- Document passage -

* Begin *

Fr. McDonald responds:"[Here we go, it is all about US ESTABLISHING GOD'S KINGDOM AND US BRINGING JUSTICE AND PEACE IN THIS WORLD.]"

Allow me to interject: Our work on this side of the tombstone is not about our establishing God's kingdom in this world.

Why?

"Asked by the Pharisees when the kingdom of God would come, he said in reply, “The coming of the kingdom of God cannot be observed, and no one will announce, ‘Look, here it is,’ or, ‘There it is.’ For behold, the kingdom of God is among you.” (Luke 17:20-21)

Our work is making present that which already exists.

Our work is allowing God's grace to lift us beyond the temptations we encounter so that, through us, the Kingdom that is already present will be manifest.

In the Eucharist we praise God, give thanks to God for the gifts He has given us, and ask God to transform us - yes, to transform us - more and more into the holy members of the Body of Christ that we became when we were baptized. When we are so transformed, we will, by seeking justice, by making peace, by forgiving those who sin against us, by feeding the hungry, clothing the naked, comforting the sorrowful, welcome the stranger and alien, etc., make the already present Kingdom manifest.

That is how the world is transformed.

* End *

- To-do list -
A. In the passage on God's kingdom, reproduce the text word for word, starting at the words "Our work is allowing" and stopping after the words "will be manifest.".
B. Render this sentence from the passage on God's kingdom in Spanish: "Our work is making present that which already exists."
C. Which Gospel verses does the passage on God's kingdom quote?

- Listed entries -
* Begin *

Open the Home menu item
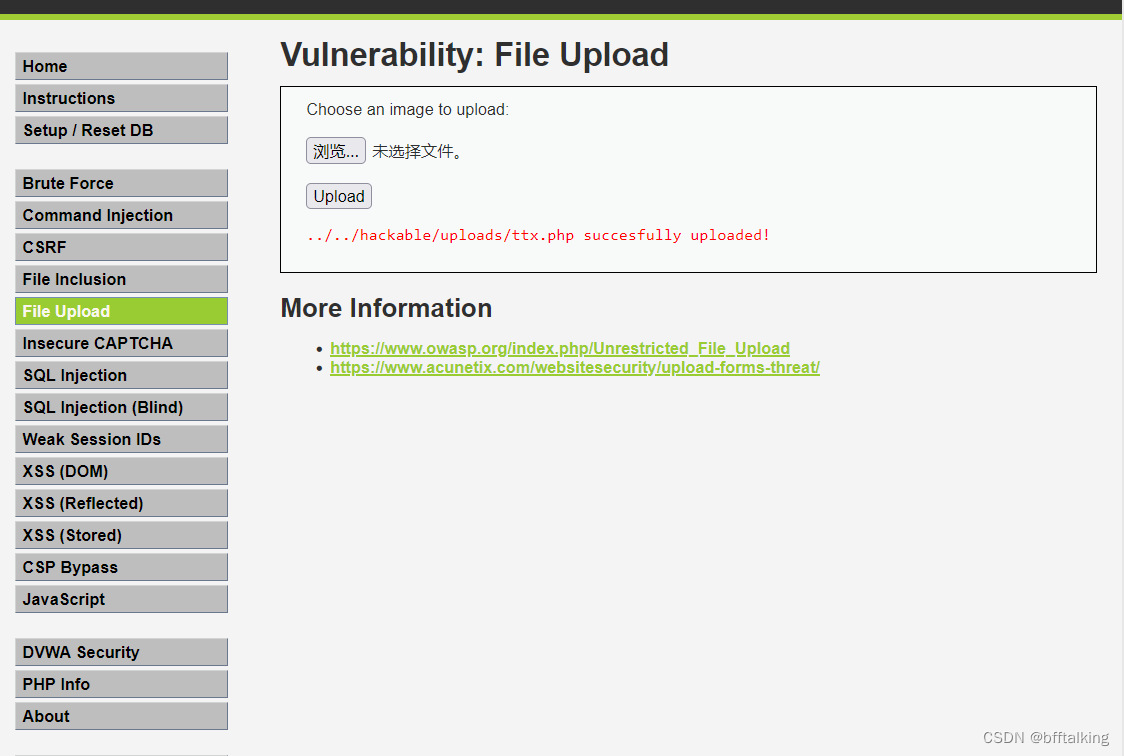pos(121,66)
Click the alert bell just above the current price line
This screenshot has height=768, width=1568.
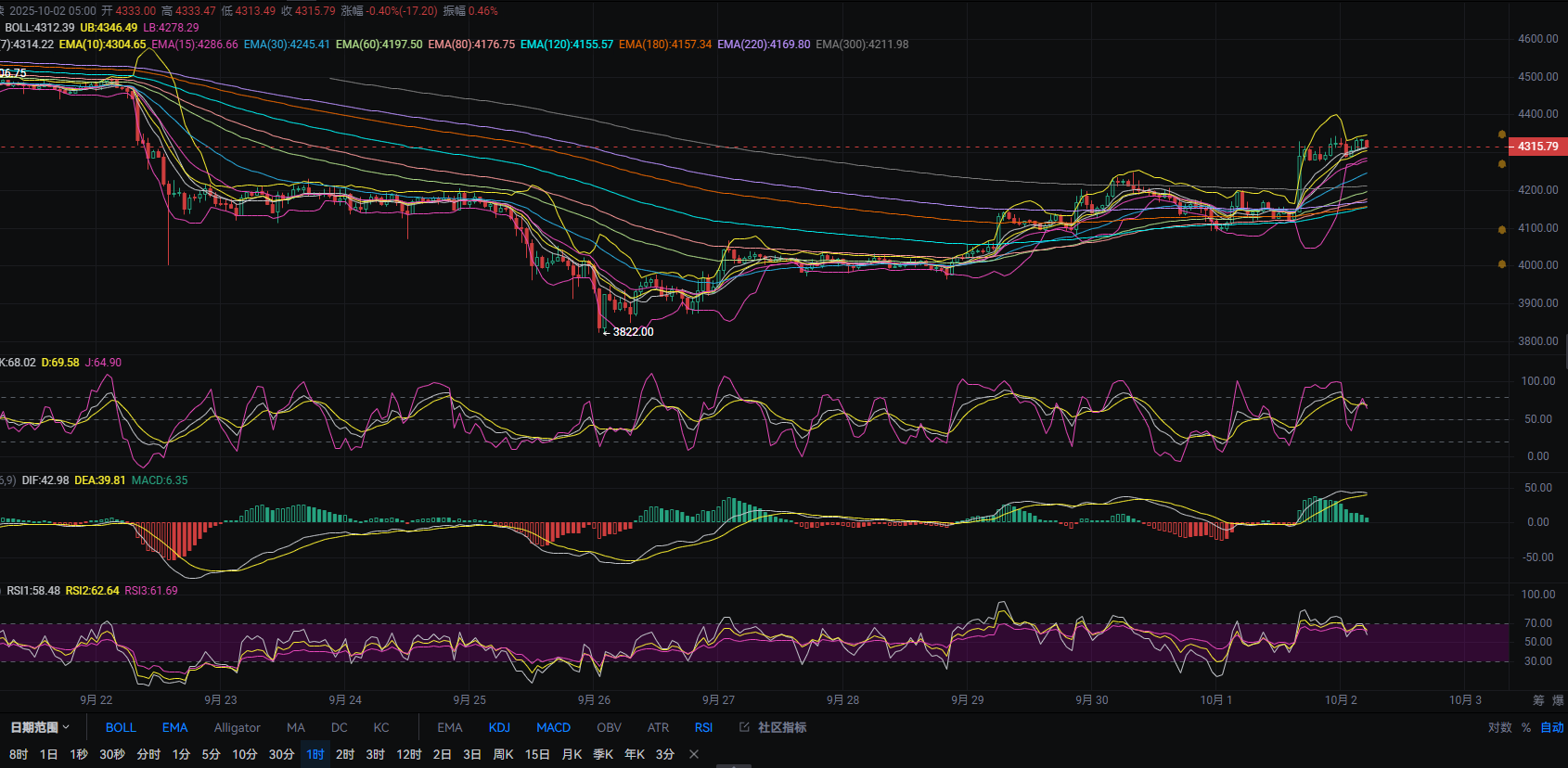click(1502, 134)
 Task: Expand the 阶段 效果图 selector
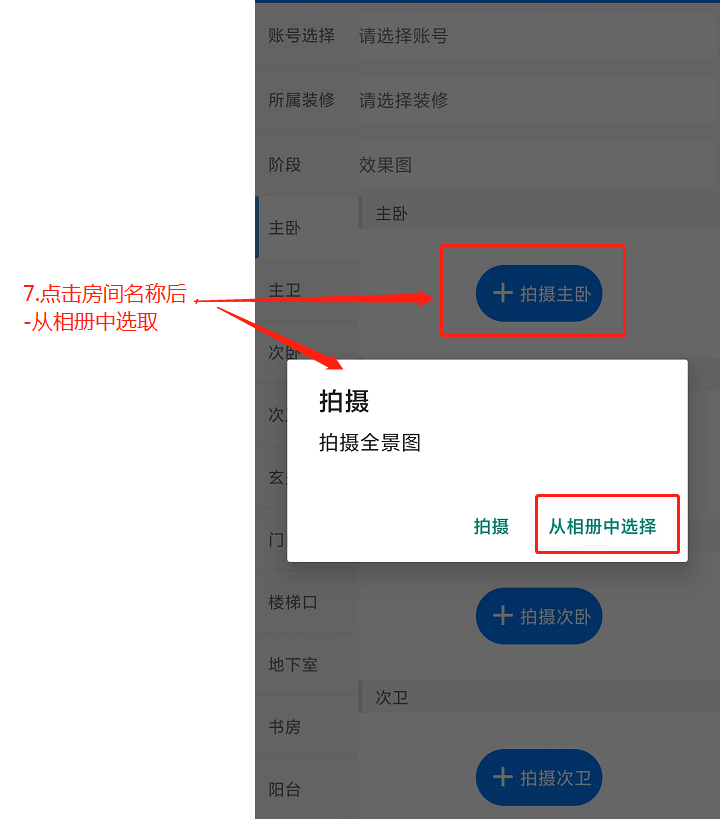(x=539, y=165)
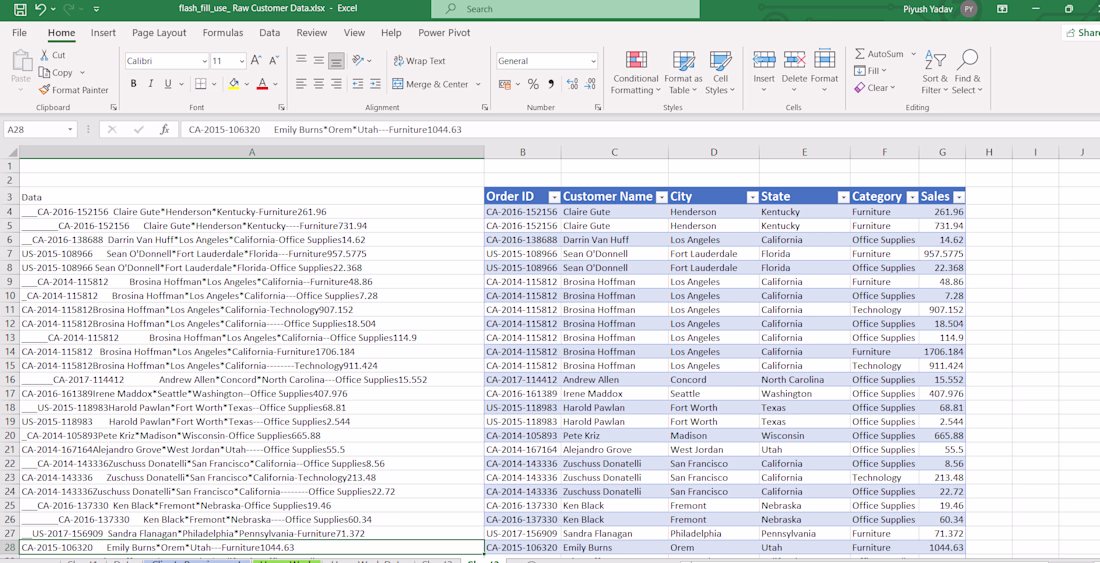Click the Insert Function fx icon

(165, 130)
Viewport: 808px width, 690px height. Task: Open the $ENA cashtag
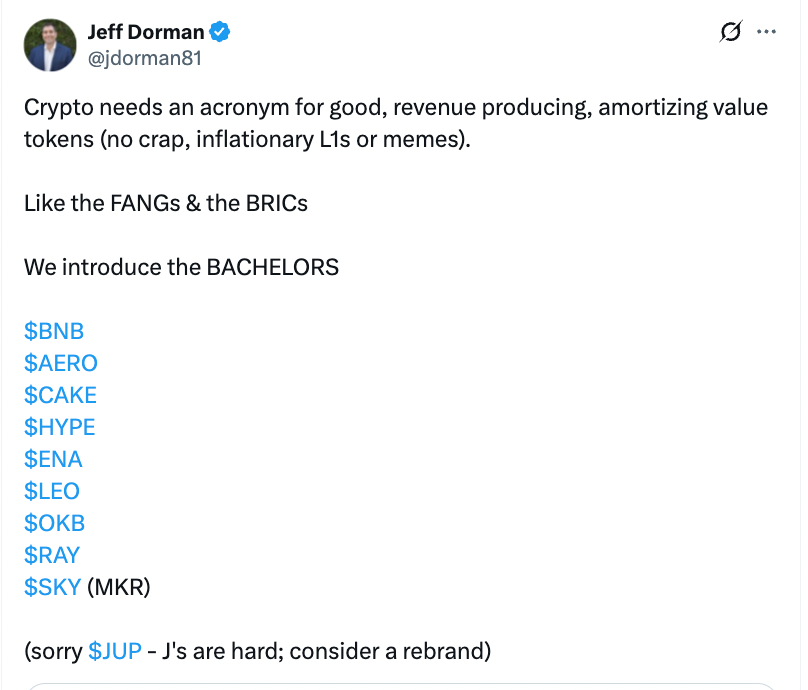[53, 459]
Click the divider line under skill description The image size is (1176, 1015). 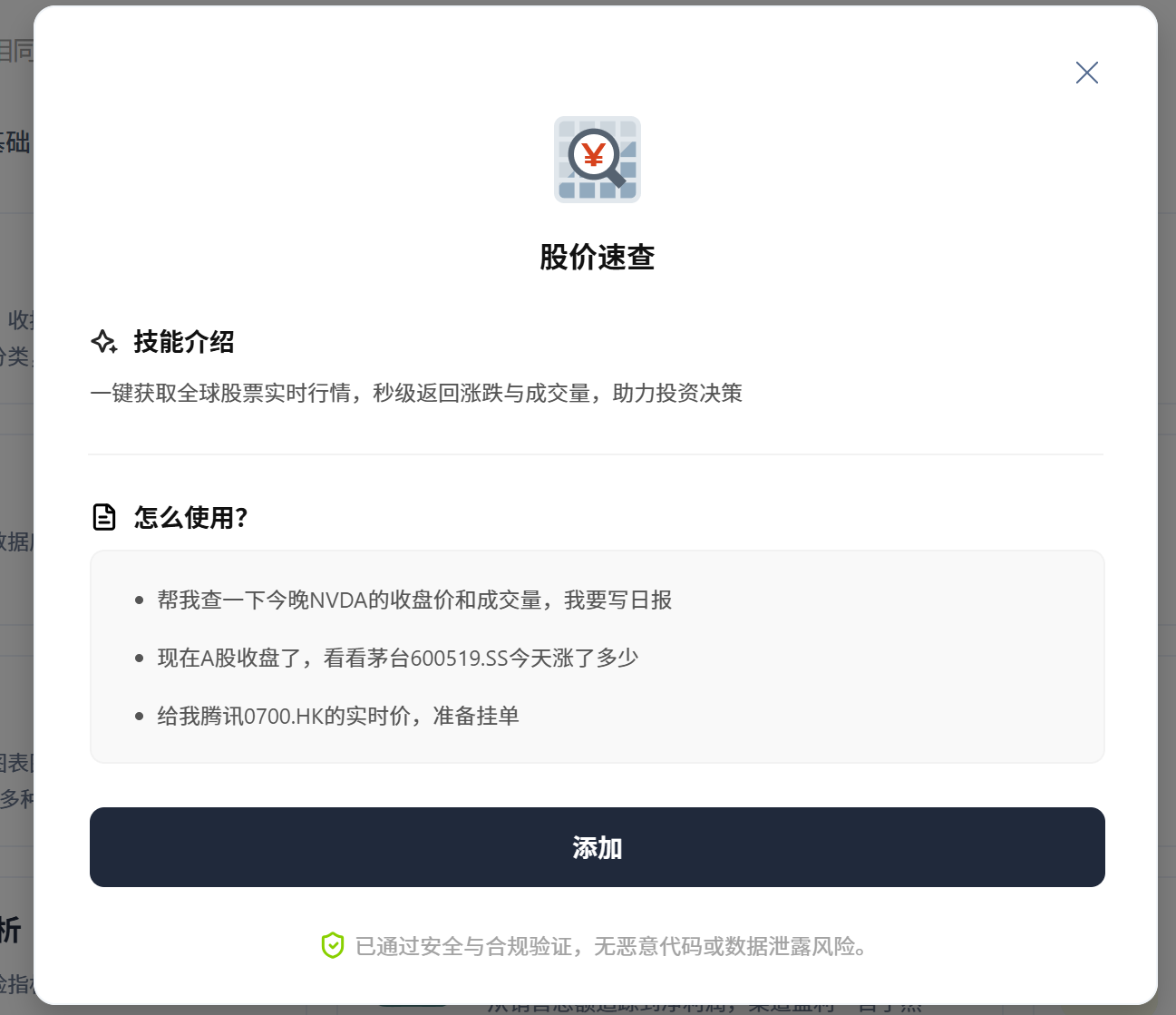point(597,454)
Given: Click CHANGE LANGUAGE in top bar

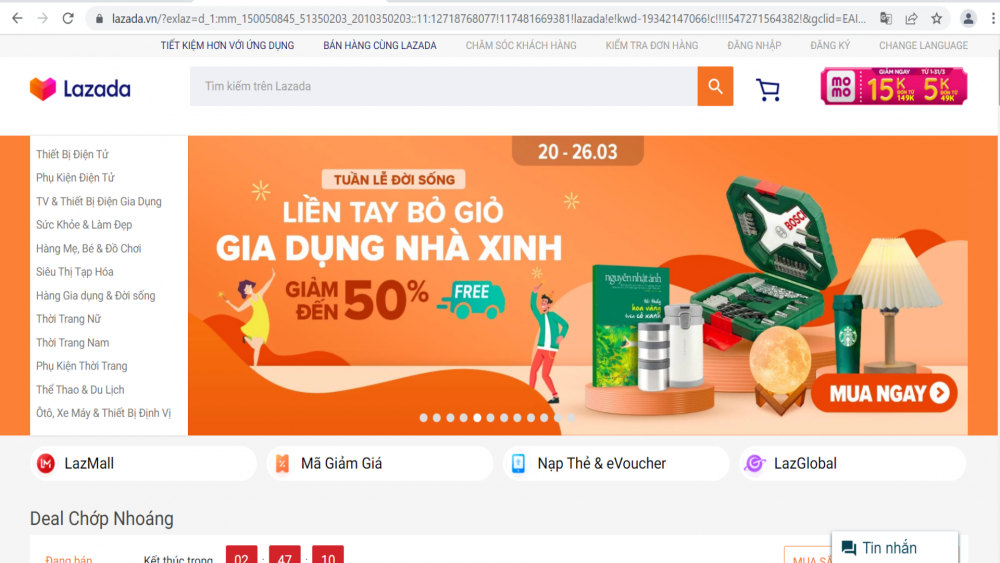Looking at the screenshot, I should (x=923, y=45).
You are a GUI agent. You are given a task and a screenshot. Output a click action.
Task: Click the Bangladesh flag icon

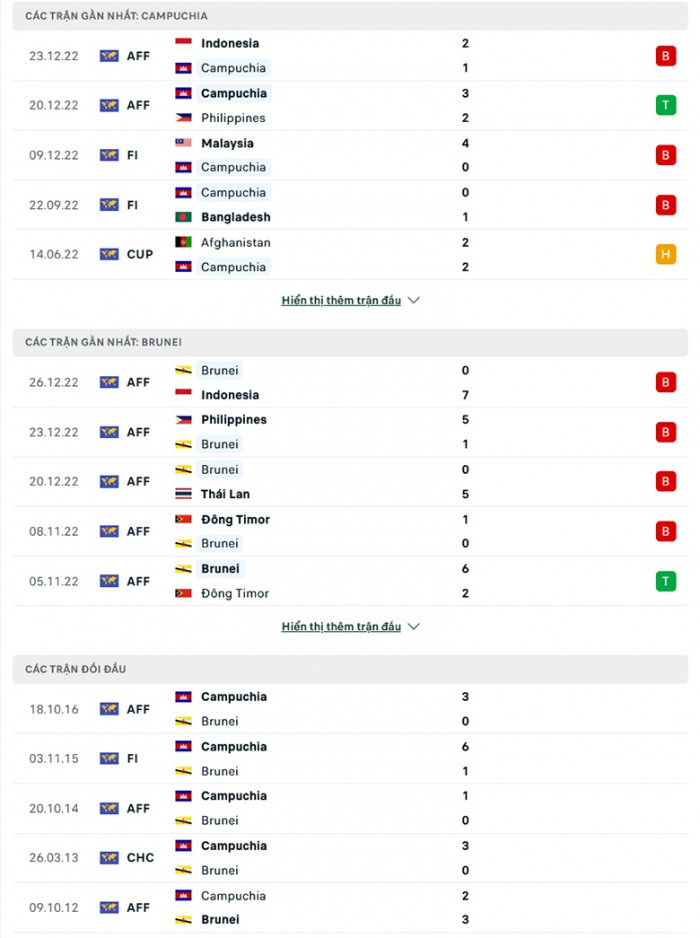coord(183,217)
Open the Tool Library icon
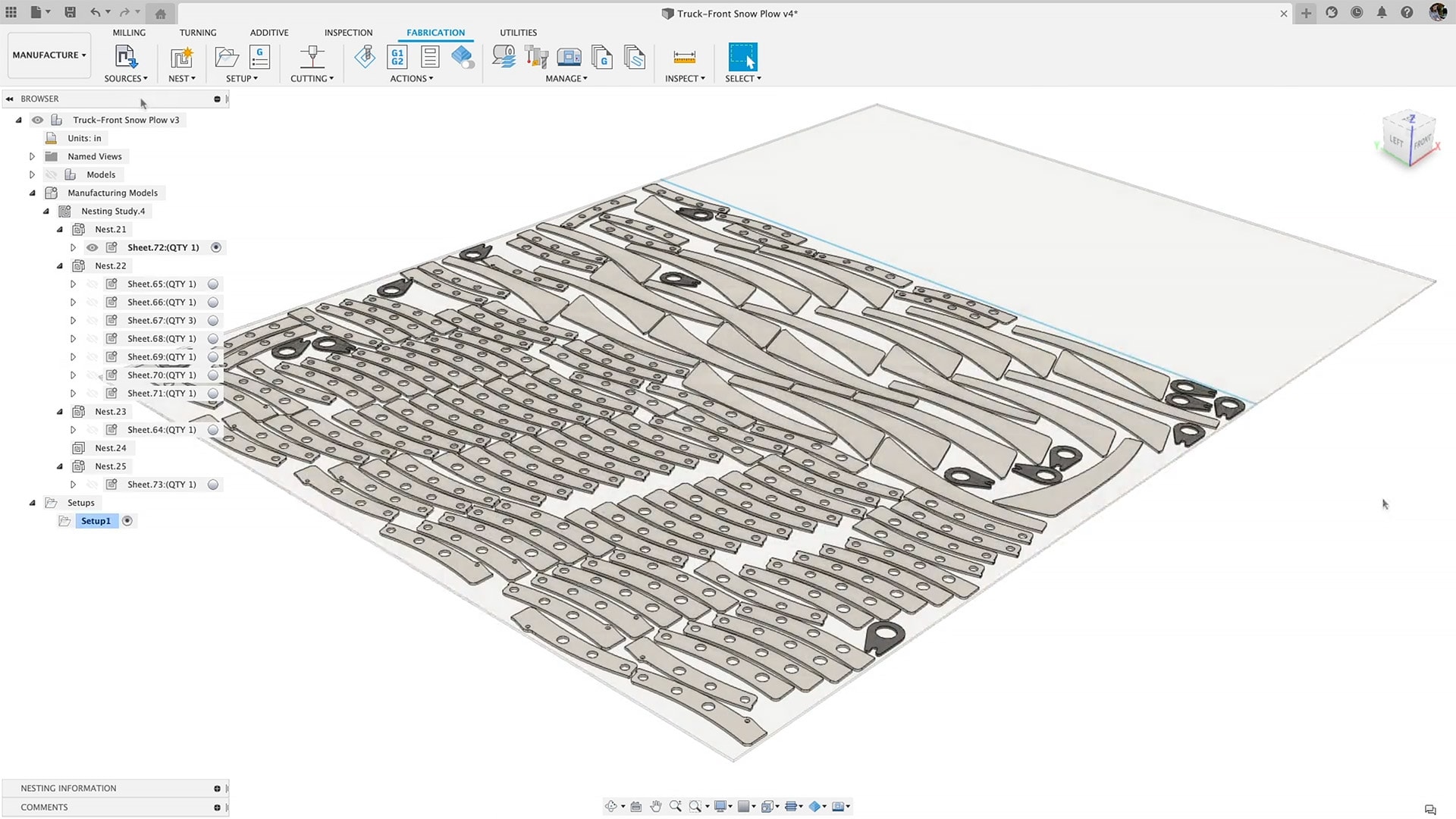Screen dimensions: 1456x819 point(536,58)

* End *

- Worked solutions -
A.
Our work is allowing God's grace to lift us beyond the temptations we encounter so that, through us, the Kingdom that is already present will be manifest.

B. Nuestra labor es hacer presente lo que ya existe.

C. Luke 17:20-21